“Look at the snowfall rates of 1 to 3 inches per hour,” Storm Group 4 meteorologist Mike Steinford told the WTOP. “It’s going to drown the snow … a paralyzing amount of snow is preparing to move from the southern suburbs, and many of us will not be able to move.”
- A Winter storm warning Continues to most of the metropolitan area of Washington and Baltimore until 4pm on Monday.
- Total: 5 to 10 inches in DC and Baltimore, 1 to 4 inches in northern and western suburbs, high in south and east.
- Heavy snowfall is expected from 7 a.m. to 11 p.m., with snowfall of 1 to 3 inches per hour possible.
- Federal offices and most public school districts are closed. See the full list of WTOP closures and delays.
If you are planning to go on the roads this morning, our best advice is, quite simply, do not: The first winter storm in the DC region will intensify over the next few hours. The rest of the morning.
“Look at the snowfall rates of 1 to 3 inches per hour,” Storm Group 4 meteorologist Mike Steinford told the WTOP. “It’s going to drown the snow. A paralyzing amount of snow is preparing to move from the southern suburbs, and many of us will not be able to move.”
Millions of people from DC to Baltimore may have 5 to 8 inches on Monday afternoon. At 7:30 a.m., snow fell steadily across the region, with a particularly intense band stretching from Fredericksburg to Waldorf.
A winter storm warning is in effect for the Washington and Baltimore metro areas. Residents near or south of Interstate 66 and US Route 50 may experience up to 10 inches of snowfall from midday through morning. North and west points, including parts of Loudown County in Virginia and the districts of Montgomery and Howard in Maryland, are generally subject to winter weather forecast of 3 to 5 inches.
Driving in particularly heavy pants can be treacherous. Plan for slippery levels and visibility below one and a half miles. If you have to go out on Monday, Drive slowly, Make way for plows and use caution on stairs, sidewalks, driveways and streets.

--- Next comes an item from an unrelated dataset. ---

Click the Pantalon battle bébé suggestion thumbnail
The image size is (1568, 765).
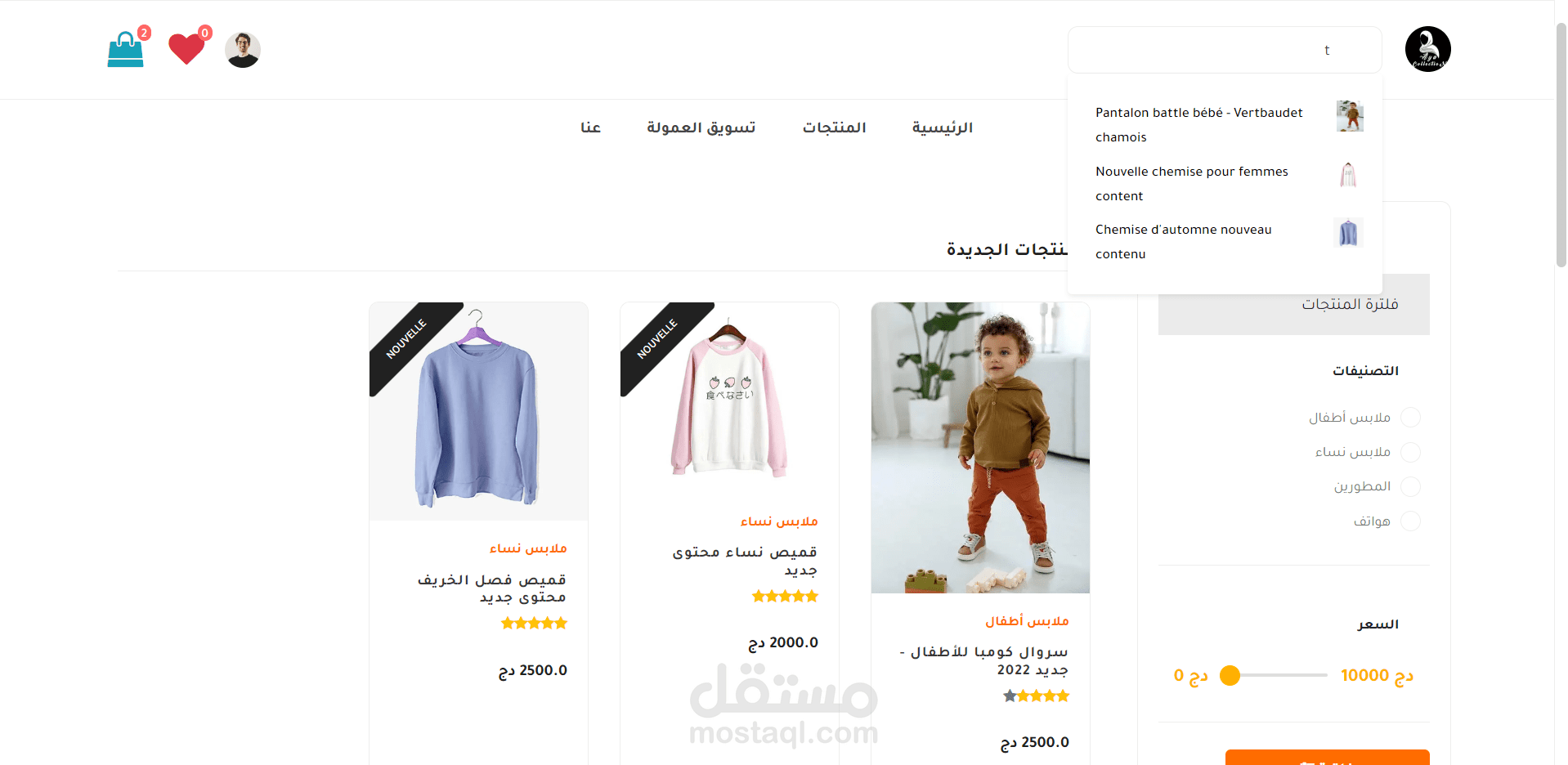[1350, 116]
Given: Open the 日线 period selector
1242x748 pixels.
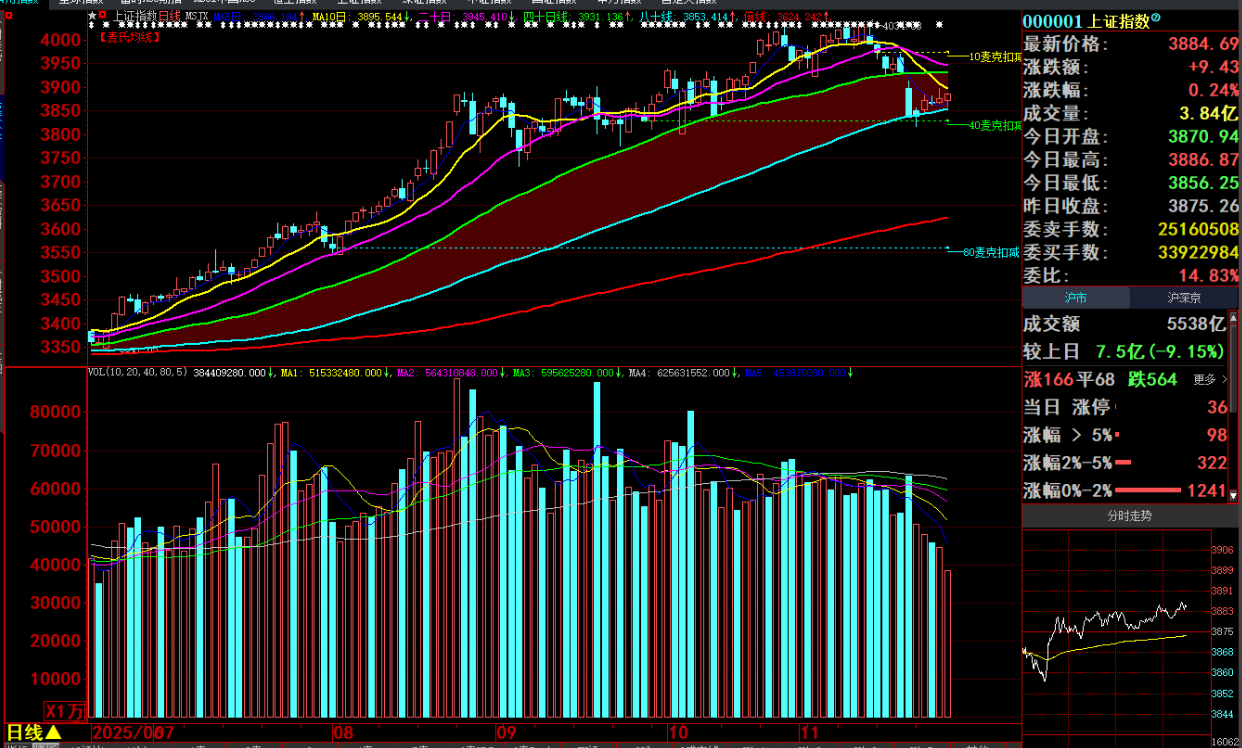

Be alert for roads to cool from Monday evening to Tuesday morning.
Computer models moved north along the course of the storm overnight, bringing DC and Baltimore under the Bullseye for a major winter weather event.
But while the odds of a significant event extending upwards to urban areas, there is uncertainty as to how far north of the suburbs it will be. Forecasters are monitoring the sharp edge of the storm’s northern hemisphere, and last-minute movements could make a big difference overall for parts of central Maryland and northern Virginia.
The exact structure of heavy ice sheets is very difficult to predict and may also be a determining factor.
“Snowfall at this intensity will be enough to lower the pavement temperature, and we will see conditions worsen until noon,” said Lauren Rickets, of Storm Group 4. “Low snowfall can be expected in the north and west with a sharp cut line between areas that see little snow and areas where nothing is available.”
Mass Transport and Transportation
Metrobus Operates in severe snow service mode To Monday. Buses will only run on major roads, with most of the lines usually in service on Sundays – See the full list of affected pathways. Buses may be delayed on a line-by-line basis; Passengers should consider the metro rail as an alternative.
Response across the region
Transportation officials in Maryland and the district spent the night preparing their plows and salt supplies – but Staff shortage due to increasing corona virus Can pronounce a slower output than usual.
According to current estimates, Montgomery County’s plow operators are down 25% to 30%, but the Department of Transportation does not expect problems with clearing major streets. The district has about 40 drivers short, but there are contractors to fill those positions, said Chris Geldard, deputy mayor for public safety.
DC Mayor Muriel Bowser announced a snow emergency and sent a team of more than 100 snowdrifts. The city also began to treat the roads with salt.
In Maryland, the crew spent the night loading rock salt. Charlie Kishler, social relations manager for the Maryland State Highway Administration’s Department of Transportation, said they will start by spreading salt on the roads before plowing activities.
Kishler said staff could not move the roads effectively because the storm had started to rain: “Everything will simply be washed off the road. So now we are loaded and ready to go.
Ellen Camillagis, a spokeswoman for the Virginia Department of Transportation, said staff there began mobilizing overnight to lower the blades if they were 2 inches above the ground.
“We now have about 2,300 trucks mobilized, which is set to increase to about 2,700 trucks when the neighboring fleet arrives,” Camilakis told WTOP. “If you can, stay off the road.”
Monday: A combination of snow, drizzle and rain that turns into snow throughout the day. In the evening the snow ends. The wind is blowing. The temperature drops to near 30.
Monday night: Wind speed decreases. Cold. Nearly 20 to mid-teens.
Tuesday: The sun touches. Maximum 30 to low 40.
Wednesday: Becomes cloudy. Max from the mid-40s.
Thursday: Mostly cloudy. Low to high in the mid-40s.